Processing track 1240 of 3932
Found youtube url: https://www.youtube.com/watch?v=xH4PmSBYaW4&pp=ygUlTW9yZWFydCDQryDQsdGD0LTRgyDQtdCx0LDRgtGMIGx5cmljcw%3D%3D
Downloading track 0R1oBtQDX9N7ohedYIYbqT.wav
Could not download 0R1oBtQDX9N7ohedYIYbqT.wav. Error: xH4P

We couldn't download most of those missing songs.

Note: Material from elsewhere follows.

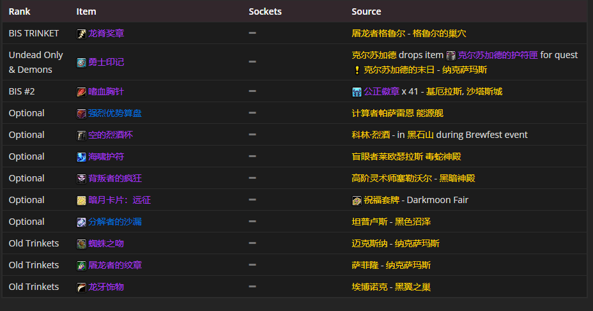Image resolution: width=593 pixels, height=311 pixels.
Task: Click the 嗜血胸针 item icon
Action: (81, 92)
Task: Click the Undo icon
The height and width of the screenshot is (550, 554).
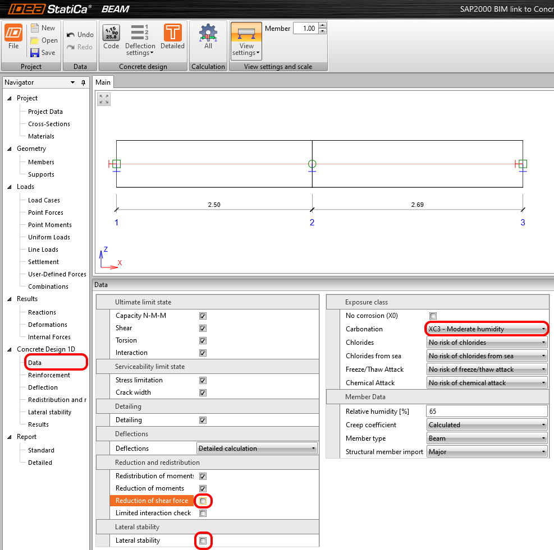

We will ignore them.

Next, we will convert the audio files from MP4 format to MP3 format in order to be able to use it in the torchaudio library:


In [48]:
create_dirs_if_not_exist(MP3_PATH)

for song in tqdm(downloaded_songs):
    song_path = os.path.join(WAV_PATH, song)
    conv_song_path = os.path.join(MP3_PATH, song[:-4] + ".mp3")
    # check if song is already converted
    if os.path.exists(conv_song_path):
        # print(f"Song {song} already converted, skipping...")
        continue
    ffmpeg_command = f"ffmpeg -hide_banner -loglevel error -i {song_path} -vn -acodec libmp3lame -q:a 4 -ar 22050 {conv_song_path}"
    subprocess.run(ffmpeg_command, shell=True)

 27%|██▋       | 1049/3924 [01:31<50:30,  1.05s/it] 

Deleting songs that could not be downloaded:

In [None]:
df = pd.read_csv(../data/audio_features.csv)
converted_songs = [song[:-4] for song in os.listdir(MP3_PATH)]
df = df[(df["id"].isin(converted_songs))]

We notice that duration_ms is not correct and thus we will fix it:


In [None]:
def get_duration_ffmpeg(file_path):
    probe = ffmpeg.probe(file_path)
    stream = next(
        (stream for stream in probe["streams"]
         if stream["codec_type"] == "audio"), None
    )
    duration = float(stream["duration"])
    return duration

In [None]:
for i in tqdm(df.index):
    df.loc[i, "duration_ms"] = (
        get_duration_ffmpeg("../data/audio/" + df.loc[i, "id"] + ".mp3") * 1000
    )

0it [00:00, ?it/s]


and we will delete all songs that are shorter than 30 seconds and longer than 5 minutes:


In [None]:
df = df[(df["duration_ms"] < 5 * 60 * 1000) & (df["duration_ms"] >= 30 * 1000)]

Saving to CSV

In [None]:
df.to_csv(CSV_PATH, index=False)